Une fois ma déclaration toute
gribouillée, nous arrivons à l’endroit où on donne les bagages. Il y a une
antique balance (à aiguilles) à côté, et en proie à un doute affreux, je cours
me peser… 6 mois sans balance, il y a de quoi rendre folle n’importe quelle
fille, non ? Non, en fait, c’était pour peser ma valise… Bien sur, mes
nouveaux compagnons sont d’humeur très joueuse et s’amusent à monter à moitié
sur la balance pour faire monter l’aiguille dans les 50 kilos… Quand ils
finissent par se désintéresser de mon infarctus imminent, je pèse pour de bon
ma valise : 21 ou 22 kilos… Ça va, c’est pas aussi terrible que je le
pensais. C’est passé à 21,4 à l’aller, ça devrait bien passer au retour
non ? Je récupère mon ticket, place 21 A, et mon guide d’une matinée nous
quitte. L’avantage d’avoir poireauté pendant plus d’une heure avant
l’enregistrement, c’est que du coup j’attends presque pas avant d’embarquer
dans l’avion ! Bien sur, je ne suis pas la première.

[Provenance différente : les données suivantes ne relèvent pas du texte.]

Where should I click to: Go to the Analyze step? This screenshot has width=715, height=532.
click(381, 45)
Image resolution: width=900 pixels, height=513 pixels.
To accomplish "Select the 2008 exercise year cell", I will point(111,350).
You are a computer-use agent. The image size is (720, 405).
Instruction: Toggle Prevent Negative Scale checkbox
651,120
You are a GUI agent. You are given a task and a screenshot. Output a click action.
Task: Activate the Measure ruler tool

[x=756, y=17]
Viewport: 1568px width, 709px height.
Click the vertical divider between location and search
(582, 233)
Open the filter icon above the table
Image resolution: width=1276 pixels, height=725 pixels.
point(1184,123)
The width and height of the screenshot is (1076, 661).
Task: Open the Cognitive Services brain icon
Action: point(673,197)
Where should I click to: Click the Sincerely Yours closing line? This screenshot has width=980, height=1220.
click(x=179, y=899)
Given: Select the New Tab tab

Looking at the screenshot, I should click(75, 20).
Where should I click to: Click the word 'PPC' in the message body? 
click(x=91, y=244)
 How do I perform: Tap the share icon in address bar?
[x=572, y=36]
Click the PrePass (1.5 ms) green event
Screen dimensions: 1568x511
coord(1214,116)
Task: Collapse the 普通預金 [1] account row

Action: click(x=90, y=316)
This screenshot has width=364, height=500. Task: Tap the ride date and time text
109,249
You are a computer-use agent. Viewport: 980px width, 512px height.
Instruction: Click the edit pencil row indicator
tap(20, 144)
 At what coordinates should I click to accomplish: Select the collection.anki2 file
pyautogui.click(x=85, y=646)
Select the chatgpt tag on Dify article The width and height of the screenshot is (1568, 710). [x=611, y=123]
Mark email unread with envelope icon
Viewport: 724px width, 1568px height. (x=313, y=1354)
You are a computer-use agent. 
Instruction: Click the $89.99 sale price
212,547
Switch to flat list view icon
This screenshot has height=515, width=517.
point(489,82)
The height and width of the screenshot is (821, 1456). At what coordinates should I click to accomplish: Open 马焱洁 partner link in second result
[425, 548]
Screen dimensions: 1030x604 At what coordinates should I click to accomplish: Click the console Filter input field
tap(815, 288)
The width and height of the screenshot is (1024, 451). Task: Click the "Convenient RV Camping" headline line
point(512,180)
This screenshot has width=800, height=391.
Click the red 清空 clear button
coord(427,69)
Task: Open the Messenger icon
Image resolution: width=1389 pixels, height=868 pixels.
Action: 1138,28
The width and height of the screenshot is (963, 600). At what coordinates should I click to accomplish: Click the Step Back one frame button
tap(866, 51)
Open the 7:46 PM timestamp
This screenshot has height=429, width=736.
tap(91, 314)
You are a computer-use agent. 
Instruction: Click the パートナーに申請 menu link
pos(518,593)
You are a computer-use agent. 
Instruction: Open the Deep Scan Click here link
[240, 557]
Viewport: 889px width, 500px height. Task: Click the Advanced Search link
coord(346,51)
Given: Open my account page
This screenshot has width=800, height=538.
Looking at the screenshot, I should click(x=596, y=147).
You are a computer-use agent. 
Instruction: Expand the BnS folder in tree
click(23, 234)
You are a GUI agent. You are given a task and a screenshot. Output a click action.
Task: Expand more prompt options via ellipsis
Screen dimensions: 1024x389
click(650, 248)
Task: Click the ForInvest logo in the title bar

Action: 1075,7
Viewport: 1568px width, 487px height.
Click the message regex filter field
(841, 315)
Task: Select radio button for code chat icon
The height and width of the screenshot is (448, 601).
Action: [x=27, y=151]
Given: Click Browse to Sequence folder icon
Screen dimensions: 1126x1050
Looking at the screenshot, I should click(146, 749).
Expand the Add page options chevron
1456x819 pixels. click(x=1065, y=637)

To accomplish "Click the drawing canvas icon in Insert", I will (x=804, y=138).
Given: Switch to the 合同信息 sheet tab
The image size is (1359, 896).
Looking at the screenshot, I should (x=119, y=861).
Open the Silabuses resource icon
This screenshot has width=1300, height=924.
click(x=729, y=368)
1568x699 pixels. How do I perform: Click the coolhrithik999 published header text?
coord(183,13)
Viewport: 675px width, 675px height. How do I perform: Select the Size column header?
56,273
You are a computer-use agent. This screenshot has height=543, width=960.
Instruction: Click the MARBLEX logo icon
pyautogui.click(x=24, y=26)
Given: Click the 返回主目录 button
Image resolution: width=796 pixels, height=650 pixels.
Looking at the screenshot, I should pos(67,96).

Et tout le monde a
mis ses manteaux, sacs et autres semi-remorques dans les compartiments au-dessus
des sièges. Donc je n’ai plus la place de rien mettre… Si, juste ma méga
tenture. Je cale donc mon sac à dos sous le siège avant, mais comme il est trop
grand, il dépasse vers moi. J’ai bien essayé de le pousser en douce plus loin
sous le siège du passager situé devant moi, mais un méchant coup de pied
arrière m’en a dissuadé… Donc je me retrouve avec deux fois moins de place que
les autres personnes pour mettre mes pieds. Et puis j’ai mon manteau de ski
(enfin non, le manteau de ski de Mélissa, qui est trop petit d’ailleurs) sur
les genoux, ainsi que ma veste en laine, ainsi que mes deux écharpes, ainsi que
la couverture que la compagnie aérienne distribue d’office, avec le petit
coussin.
J’aurais du être près du hublot,
mais les deux passagers assis à côté de moi ont annexé ma place d’office. Tant
pis, je n’aurais pas l’occasion de dire au revoir au montagnes tadjikes
saupoudrées de neige. D’ailleurs, en parlant de mes voisins. Les 9/10 de
l’avion sont remplis d’expatriés (dont un bon quart est français, le reste
parlant au moins l’anglais), et moi je me retrouve assise à côté d’un turc, qui
ne parle que turc (ou alors qui m’a bien caché ses capacités en anglais) et
d’un bulgare qui parle très bien turc et le russe. Je suis donc condamnée à me
taire une grande partie du voyage. Le voyage en lui-même se passe plutôt bien.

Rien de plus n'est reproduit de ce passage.